First, let me state my understanding of the definitions–since I have heard differing definitions. Intensity = The metric employed to qualify the lbs of resistance relative to the one time maximum (e.g., if 100 lbs were the max, working with 75 lbs would be working with 75% intensity). Density = The metric employed to qualify the total lbs resisted in a given unit of time (so the guy who does 16 sets of 8 reps in his 45 minute workout obtains greater density than the guy who oogles at the T-Vixen on the squat rack and only manages 12 sets of 8 reps before his 45 minutes are up). TUT (Time Under Tension) = the metric used to qualify the amount of time spent under tension when performing a set. (Total Time Under Tension [TTUT] would be the some total of all TUT at workout’s end). Ok, now for the question. Which do you think, for you, has been the greatest factor when it came to yeilding increases in strength? Of course, all 3, it would seem, contribute to strength gain but which one (if any)in your experience out as being superior for securing strength gain?
Your vernacular is very good. Now, I have a question for you.
What type of strength are you looking to improve?
I’m inquiring with respect to all types of strength but am most interested in an increase in strength which results in the ability to move more lbs (for any/all types of weight training exercises). At this point, I’m not striving to lift greater lbs myself–just doing some (admittedly anecdotal) research.
You can’t isolate just one, because without a consideration of intensity, density and TUT are worthless (i.e., increasing the density or TUT of 1-lb. squats won’t accomplish jack). There is also direct entailment of TUT by density (though not necessarily vice versa) to further complicate things.
In that case, I’d have to go with intensity.
I agree with the above. Intensity will be your best measurment.
strentgh is matter of firing (contracting) more muscle cells. This is accomplished in 2 ways. High intensity for the concentric motion since you have gravity helping you in the eccentric and accelerating a weight at a rapid rate. So what that means is lift really high intensity for a low number reps or lift at medium to low intensity for really fast reps for a low number of reps. Both methods will get your body used to firing more muscle. laters pk
Yes, that’s rather obvious. I was hoping for a more “charitable” interpretation of my post! Which 1 of the 3 do you think would yield greater strength gains provided the other 2 remained constant as per your current workout regime? That is, if you could only increase 1 of the 3, which do you think, in your experience (for you), would render best results for strength increase?

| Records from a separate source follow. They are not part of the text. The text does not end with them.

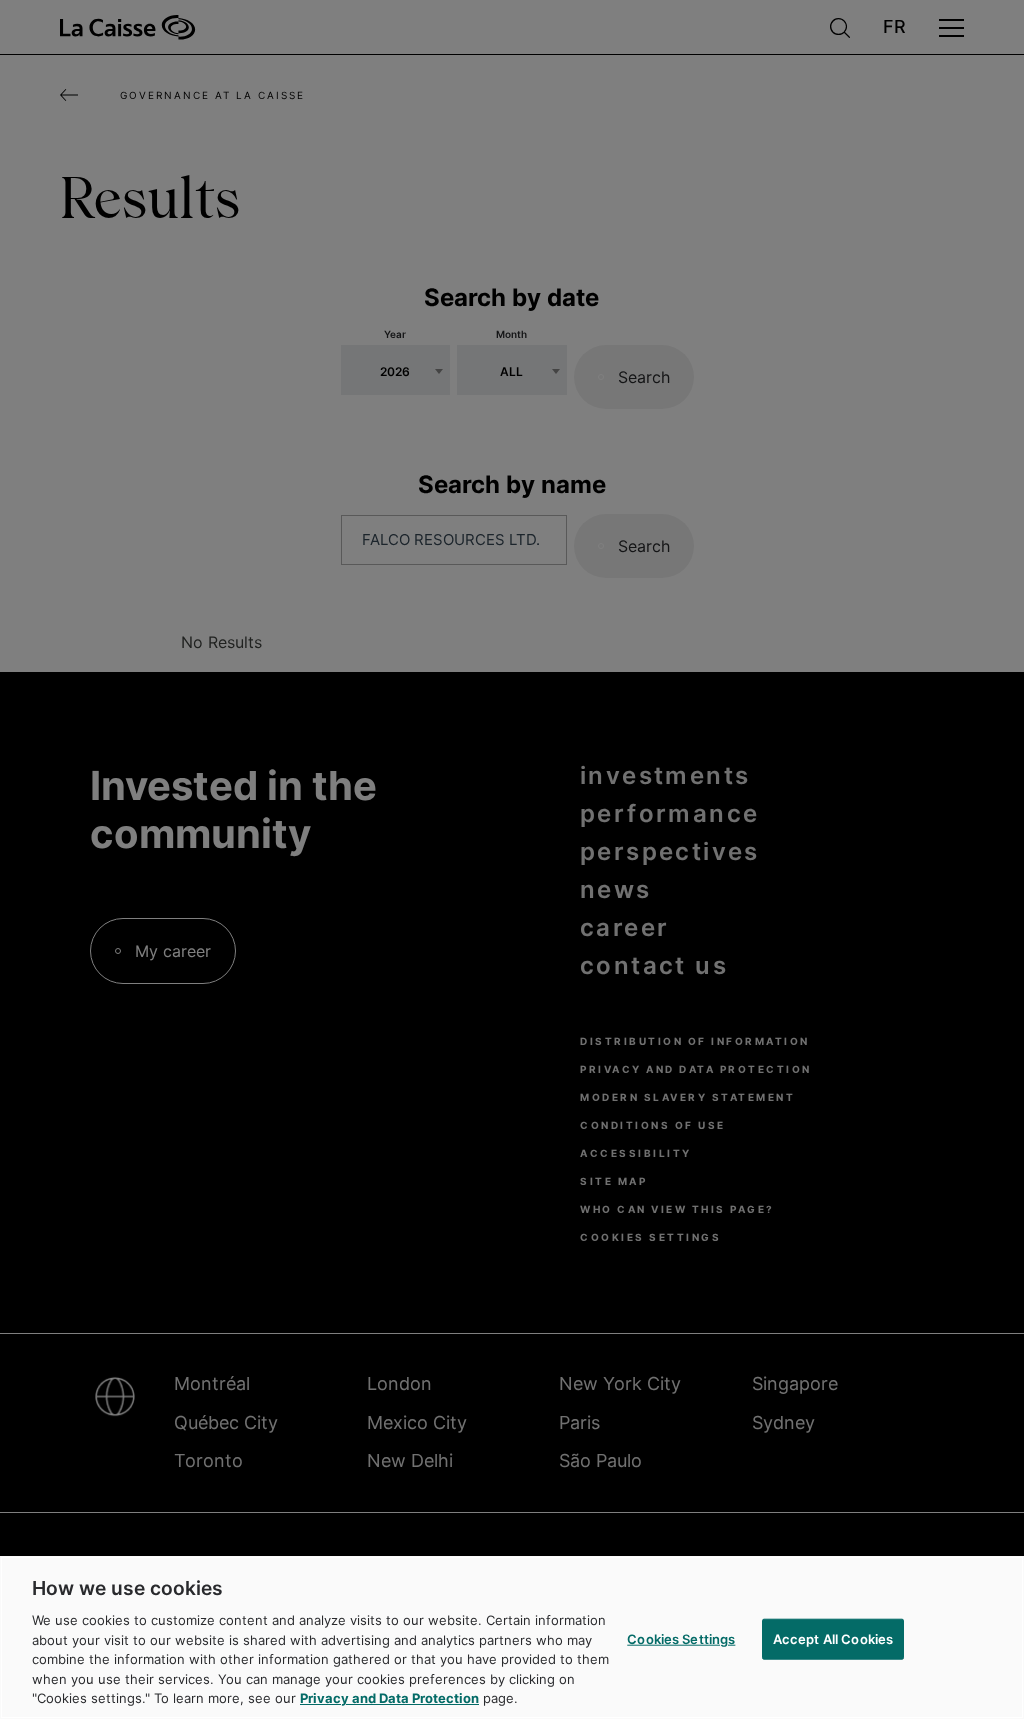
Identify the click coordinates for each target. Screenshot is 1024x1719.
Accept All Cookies (833, 1638)
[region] (512, 1637)
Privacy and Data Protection (389, 1698)
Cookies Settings (681, 1638)
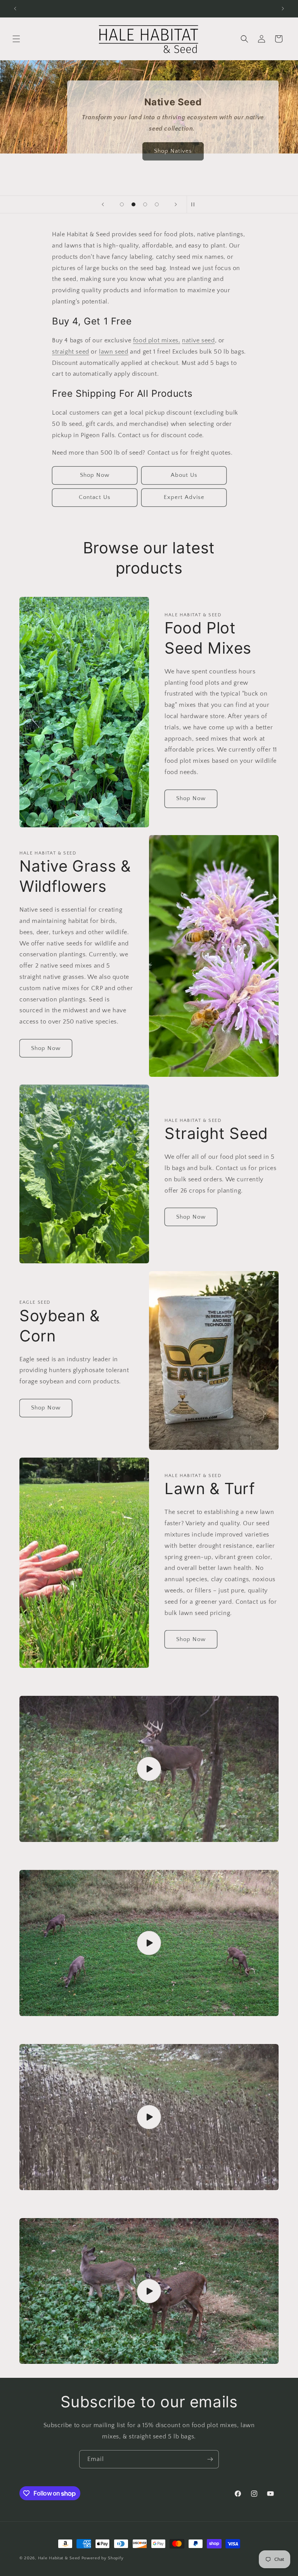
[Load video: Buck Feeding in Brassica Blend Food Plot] (149, 1769)
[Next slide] (175, 204)
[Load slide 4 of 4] (157, 204)
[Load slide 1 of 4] (122, 204)
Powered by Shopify (102, 2558)
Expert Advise (184, 497)
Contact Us (95, 497)
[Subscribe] (209, 2459)
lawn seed (113, 351)
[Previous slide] (102, 204)
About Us (184, 475)
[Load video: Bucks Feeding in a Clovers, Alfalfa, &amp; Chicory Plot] (149, 1943)
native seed (198, 340)
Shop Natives (173, 151)
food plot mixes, (156, 340)
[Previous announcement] (15, 8)
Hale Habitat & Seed (59, 2558)
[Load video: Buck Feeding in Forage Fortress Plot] (149, 2117)
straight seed (70, 351)
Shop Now (94, 475)
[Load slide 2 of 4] (133, 204)
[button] (16, 38)
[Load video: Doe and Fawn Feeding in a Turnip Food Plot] (149, 2291)
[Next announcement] (282, 8)
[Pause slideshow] (195, 204)
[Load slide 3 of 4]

A good way for me to relate this is to compare it to Ian King’s 12 weeks to Super Strength. He would have you working the upper body two times a week, working many different angles and exercise types. The weeks were split into 3 weeks light, 3 weeks heavy, 3 weeks light, 3 weeks really heavy.
I’d have to say that during the light weeks, he focused on amazing TUTs (eg. 12 reps of 1 1/3 flyes, urg). And during the heavy weeks, he focused on high intensity.
Other coaches (Christian springs to mind) would have you do lots of sets of high intensity (ie. 10 x 2).
At this point, I’d have to say it varies to the individual. I’ve had much better luck with King’s program than any “powerlifter” program that I’ve tried. But obviously, that’s just me.